Alors que tous les yeux étaient tournés vers la Chine, qui développe une flotte de réacteurs nucléaires embarqués sur des navires, c’est pourtant la Russie qui vient de mettre à l’eau son tout premier réacteur nucléaire flottant. Une avancée significative en ce qui concerne la technologie nucléaire. Avec ce nouveau projet énergétique, c’est également l’avenir de la filière nucléaire qui se dessine. Car pour rester une énergie compétitive, le nucléaire va devoir faire preuve de plus d’agilité, et répondre à des besoins énergétiques de plus en plus complexes.
Le projet de fabriquer un réacteur nucléaire flottant n’est pas une idée nouvelle en Russie. Dans le plus grand pays du monde, dont la superficie dépasse de peu les 17 millions de km2, la nécessité de déployer des sources d’énergie jusque dans les zones inaccessibles sert de moteur à l’innovation. Dès 2007, le gouvernement russe a présenté son projet de réacteur nucléaire flottant. Mais le développement technique a pris du temps : il a fallu mettre au point un réacteur nucléaire de puissance limitée et de taille restreinte pour être facilement embarqué sur un navire. Dans le même temps, les ingénieurs russes de la société nucléaire ROSATOM ont dû développer un modèle de navire capable d’accueillir une infrastructure nucléaire, tout en offrant de sérieuses garanties de sécurité pour affronter les tempêtes et autres incidents naturels auxquels un navire peut être confronté. “S’appuyant sur une expérience cumulée de 300 années-réacteurs d’opérations réussies pour les unités alimentant les brise-glaces, cette installation dispose des systèmes de sûreté et de sécurité les plus modernes, et devrait être l’une des installations nucléaires les plus sûres au monde” précise Vitaly Trutnev, responsable de la Direction de la construction et de l’exploitation des centrales thermiques nucléaires flottantes, filiale de ROSATOM.

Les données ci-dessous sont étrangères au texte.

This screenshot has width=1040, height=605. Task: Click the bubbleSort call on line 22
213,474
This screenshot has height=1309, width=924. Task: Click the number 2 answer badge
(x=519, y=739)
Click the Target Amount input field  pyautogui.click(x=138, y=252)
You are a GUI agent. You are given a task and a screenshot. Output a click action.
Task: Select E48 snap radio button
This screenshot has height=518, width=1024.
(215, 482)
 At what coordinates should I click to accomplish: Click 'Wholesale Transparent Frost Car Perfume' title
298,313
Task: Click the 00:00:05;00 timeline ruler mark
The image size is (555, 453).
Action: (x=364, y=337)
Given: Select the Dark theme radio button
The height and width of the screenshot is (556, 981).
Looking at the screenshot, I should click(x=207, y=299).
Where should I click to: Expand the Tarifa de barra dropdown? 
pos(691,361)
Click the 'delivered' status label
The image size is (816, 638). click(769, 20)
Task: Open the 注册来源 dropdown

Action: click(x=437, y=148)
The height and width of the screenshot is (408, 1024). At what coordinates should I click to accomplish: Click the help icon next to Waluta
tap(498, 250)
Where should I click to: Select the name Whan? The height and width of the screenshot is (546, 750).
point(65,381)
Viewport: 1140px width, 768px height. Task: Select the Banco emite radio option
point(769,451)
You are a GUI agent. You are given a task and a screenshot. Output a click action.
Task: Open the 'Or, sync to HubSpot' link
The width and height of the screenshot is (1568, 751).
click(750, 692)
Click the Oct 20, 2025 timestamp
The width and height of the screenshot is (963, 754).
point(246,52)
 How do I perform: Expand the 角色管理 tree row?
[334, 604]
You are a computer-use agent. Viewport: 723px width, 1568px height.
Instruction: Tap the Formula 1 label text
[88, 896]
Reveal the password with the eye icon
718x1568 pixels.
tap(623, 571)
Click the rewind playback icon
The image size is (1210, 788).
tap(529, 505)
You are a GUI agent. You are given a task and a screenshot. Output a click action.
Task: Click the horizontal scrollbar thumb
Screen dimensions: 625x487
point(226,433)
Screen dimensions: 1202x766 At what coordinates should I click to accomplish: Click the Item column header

Après dix ans de travail, la Russie a finalement mis au point son premier réacteur nucléaire flottant. Il a été baptisé Akademik Lomonosov, et le projet aurait coûté plus de 80 millions d’euros. Le navire en lui-même est doté d’une coque à fond plat, et il ne dispose d’aucun moyen de propulsion ; il devra être remorqué par un autre bâtiment. Il a été pensé pour être stationné dans des eaux peu profondes.
En ce qui concerne son équipement nucléaire, le navire embarque deux réacteurs nucléaires KLT 40C, qui disposent chacun d’une capacité de 35 MW et dont le cycle de vie devrait être de 40 ans. C’est une puissance très limitée par rapport à une centrale nucléaire terrestre, dont les réacteurs sont en moyenne vingt fois plus puissants.
La centrale a déjà appareillé : le 28 avril 2018, elle a quitté le port de Saint-Pétersbourg et se dirige actuellement vers Mourmansk. Là-bas, elle sera chargée en uranium, et elle subira les derniers travaux d’aménagements de son réacteur. A l’automne 2018, la centrale nucléaire flottante Akademik Lomonosov se soumettra à son premier test de criticité des réacteurs.
Une fois cette opération réalisée, la centrale nucléaire flottante devra prendre la direction de Pevek, le principal port russe en Sibérie, au printemps 2019. C’est au large de Pevek que la centrale nucléaire flottante entrera officiellement en activité. Elle remplacera l’ancienne centrale nucléaire de Bilibino ainsi que la centrale à charbon de Pevek à Chaunsk. Elle permettra d’économiser environ 50 000 tonnes de CO2 par an par rapport aux niveaux actuels et couvrira les besoins en électricité des habitants de la ville, soit près de 5 000 personnes. Sa mission prévoit aussi que la centrale assurera la couverture énergétique de plusieurs plateformes pétrolières situées dans la zone.
Le projet russe n’est pas un cas isolé. Depuis 2017, la Chine a également lancé son projet de centrales nucléaires flottantes. Même si le projet n’est pas encore entré en fonctionnement, les premières centrales nucléaires flottantes chinoises devraient larguer les amarres à l’horizon 2020. Deux entreprises ont été commissionnées pour développer des centrales nucléaires flottantes. La China General Nuclear travaille à la mise au point d’un réacteur ACPR 50S, d’une puissance de 100 MW, qui pourra équiper un navire spécialement conçu pour cet usage. De son côté, la China Nuclear Corporation voit plus grand en travaillant sur un réacteur nucléaire ACP 100S, d’une puissance de 450 MW. D’après les prévisions des deux entreprises, les centrales nucléaires flottantes pourront aller jusqu’à 1 500 miles de distance des côtes chinoises.